Analysists have long agreed that the global supply chains have become irrational by today, as Forbes writer Kenneth Rapoza has put it: “Retail pharmacies in parts of Europe reported that they couldn’t get surgical masks because they’re all made in China. Can’t Albania make these things for you? Seems their labor costs are even lower than China’s, and they are closer.” And it’s all true. There are long-time-no-see youth unemployment rates in the southern parts of Europe, the social systems are massively swamped and productivity drops. Why do we still keep manufacturing everything in South-East Asia?
Coronavirus as an economic phenomenon – now, when the majority of Chinese industry is in “reduced mode” – will sure accelerate the drawing of such conclusions by making the (so far) theoretical threats and exposures experienceable and livable.
The finding of the quoted Forbes contributor is so accurate that the Chinese suppliers themselves have been outsourcing their manufacturing to less developed Asian countries with cheaper labor force for years, and owing to American economic measures, Mexico, where the American companies started to relocate their production capacities also appears to be one of the great winners of this trend.
To put it simply: the trends of the past thirty years where China was the main supplier of Western economic developments seem to be stalling. And it is safe to say in this context that the speed of globalization slows down, and it may even drop into reverse. The elements of the global economic space that have been more and more entwined in the past decades are now detaching from each other, and the different economic blocs may also return to our lives with military-political multipolarity, which will inevitably lead to the detachment of technological and financial standards, as well.
It was a reality in the pioneer era of the cell phone that one had to take three cell phones to a business trip from the United States to Europe through Japan owing to the different communication standards. Can this be our reality once again? We hope not, as our devices are already a size that will only fit into the front pocket of a dungaree soon.
How do the different elements of global economy detach from each other?
On March 13, German Economy Minister Peter Altmaier announced that he would prefer if German health care and pharmaceutical companies rebuilt their capacities in Germany and I quote: “minimizing one-sided dependencies in order to win back national sovereignty in sensitive areas is the right idea.”
Completely different directions have spinned off from the regulation of artificial intelligence, one of the most dominant technological-economic sector of the next decade in each continent: a centralized model of the observer state in China, innovation governed by megacorporations in the United States, while a somewhat democratized version kept under community control in Europe.
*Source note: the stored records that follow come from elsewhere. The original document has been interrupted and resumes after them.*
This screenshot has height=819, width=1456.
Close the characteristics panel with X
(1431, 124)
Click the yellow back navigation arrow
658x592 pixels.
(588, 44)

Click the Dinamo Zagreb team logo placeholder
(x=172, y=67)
We could also mention the pending 5g war, and the entirety of these makes it seem like the next decade won’t be about accelerating globalization but the establishment of more and more isolated economic-political-military blocs. Is this a problem? If we asked George Friedman about this, we wouldn’t have a nice day, for sure.
If we examine it from a cultural angle, I say it’s not a problem. Globalization is strangling diverse cultural circles, local cultures and markets, it banishes national communities and designates a monopolistic autocrat in every segment that slaughters the smaller ones, may it be about languages, traditions and identities, small enterprises or local produces and brands. Of course we cannot act as if globalization didn’t come with some very beneficial impacts, but I think we lose a lot more than we gain.
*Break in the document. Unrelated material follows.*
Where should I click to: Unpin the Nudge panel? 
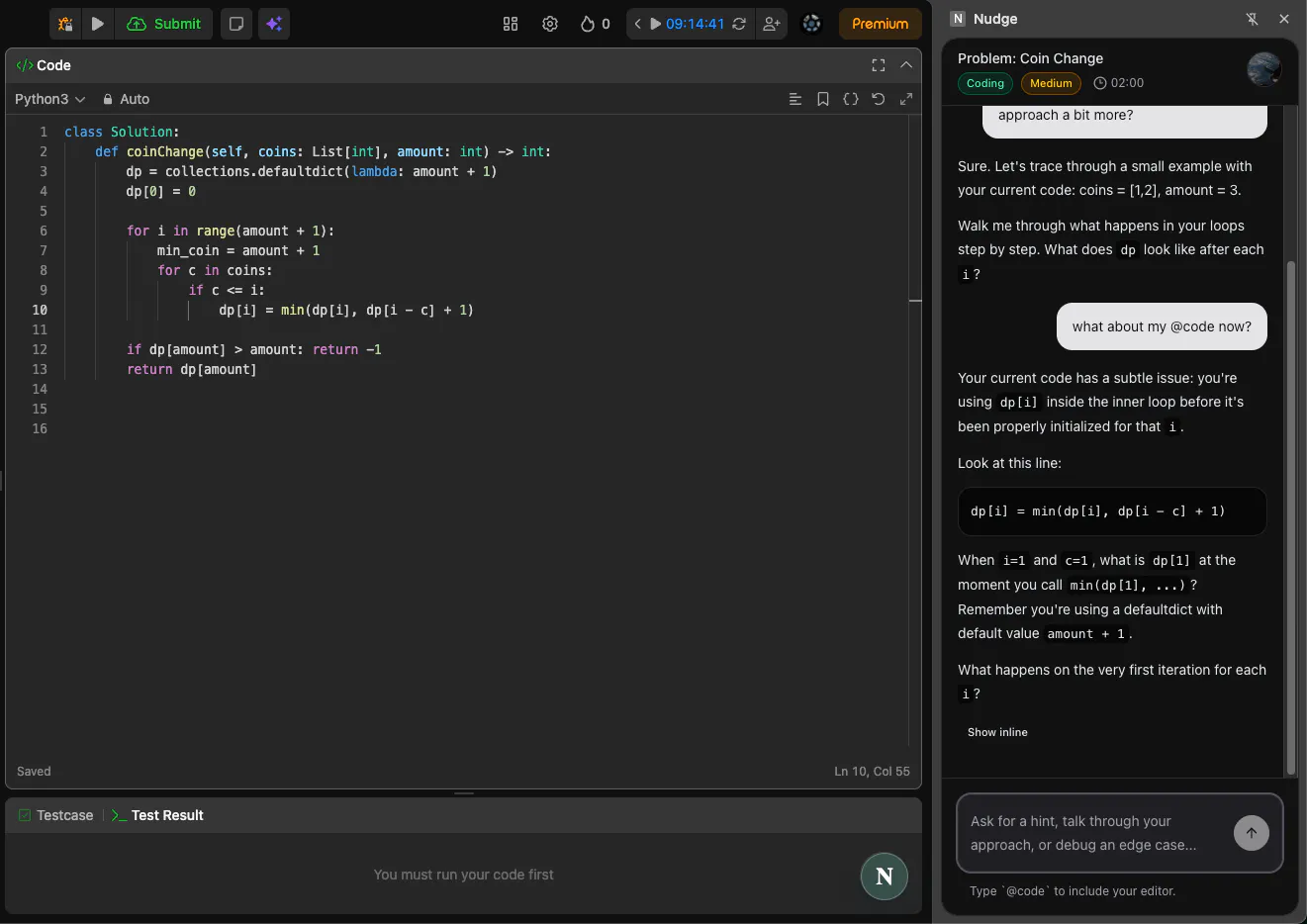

It’s not even worth talking about the breakdown of the unified global political space. The peacetime of the nineties where everyone from Beijing to Moscow, from Brussels to Washington more or less accepted the boundaries and institutions of the international system is long gone. The epidemic accelerates this breakdown perhaps the most.
And who could be the winner of the medium-term deglobalization? The above mentioned Mexico, Central and Eastern Europe, India or even the African countries and of course Europe itself and the United States. To forecast this, however, we would need a crystal ball. One thing is for sure: the time to review the globalist utopia has officially arrived.